How much does a warehouse dimensioner cost?

Entry-level static dimensioners start at $2,200 (VMeasure Parcel Ultima, with a $130/month subscription alternative). Mid-range static systems like CubiScan run $5,000-$15,000+ per unit depending on model. Ceiling-mounted pallet dimensioners like FreightSnap FS 5000 typically cost $20,000-$35,000 for infrared systems, versus $65,000-$100,000 for laser-based alternatives. Mobile dimensioning apps have lower entry costs: QBoid M2 Perceptor offers a $500/month evaluation rental; Flux runs on pay-as-you-go pricing with a free tier and no hardware purchase required for teams already using supported Zebra or iOS devices.

Can a dimensioning app replace a static dimensioner?

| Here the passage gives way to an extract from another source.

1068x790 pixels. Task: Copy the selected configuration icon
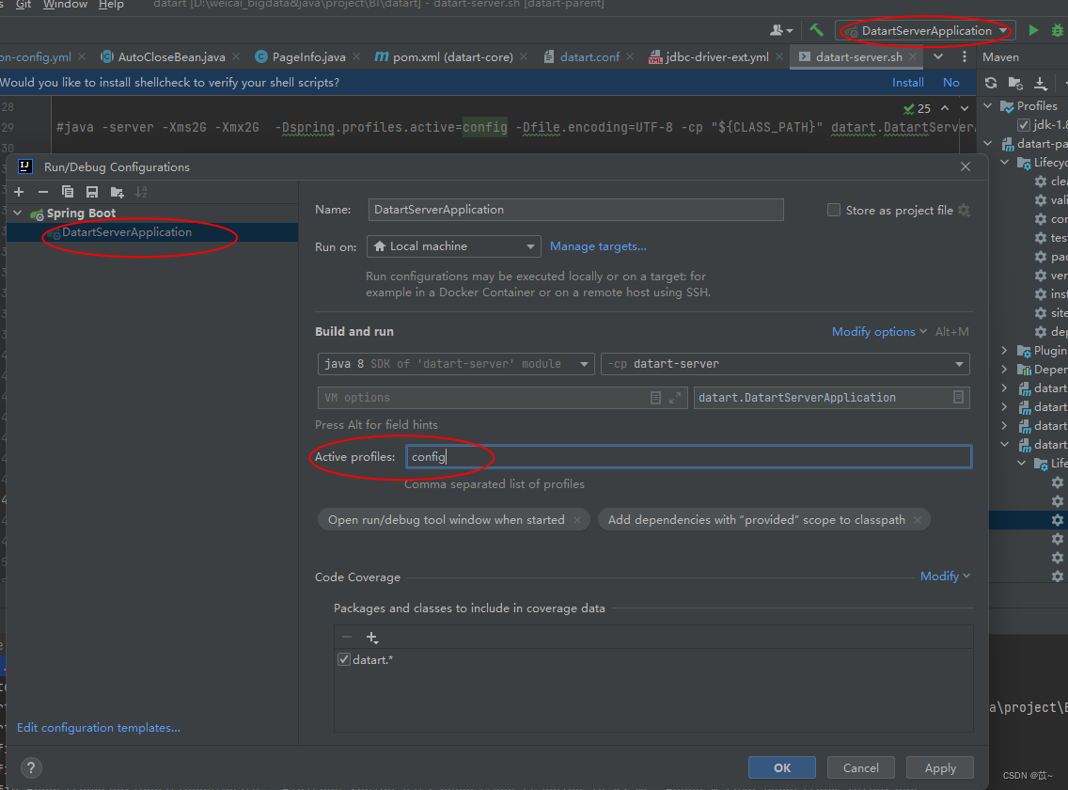66,191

For most warehouse use cases, yes. WMS master data enrichment, cartonization input, freight cost estimation, slotting, and capacity planning all work with mobile-captured dimensions. The accuracy gap between mobile and static has narrowed to the point where solutions like Flux match static systems for operational purposes. The main difference is weighing: static units have built-in scales, while mobile systems like Flux capture weight by reading any standalone scale display via AI. If your operation uses dimensions for anything beyond certified legal-for-trade carrier billing, a dimensioning app covers it.

What types of items can mobile dimensioning systems measure?

Modern mobile dimensioning systems cover a wide range of form factors. Standard boxes and parcels are supported by all systems. Irregular items (poly bags, soft goods, apparel, non-rectangular shapes) are supported by Flux, MobileDemand xDim, and QBoid M2 Perceptor. Pallets are supported by Flux, MobileDemand xDim, and QBoid M2 Perceptor (up to 8 feet x 8 feet x 8 feet for the QBoid). ULDs (unit load devices, used in air freight) are supported by Flux, making it the only mobile solution with published ULD coverage. The specific depth sensor on the device determines the practical accuracy range for each form factor.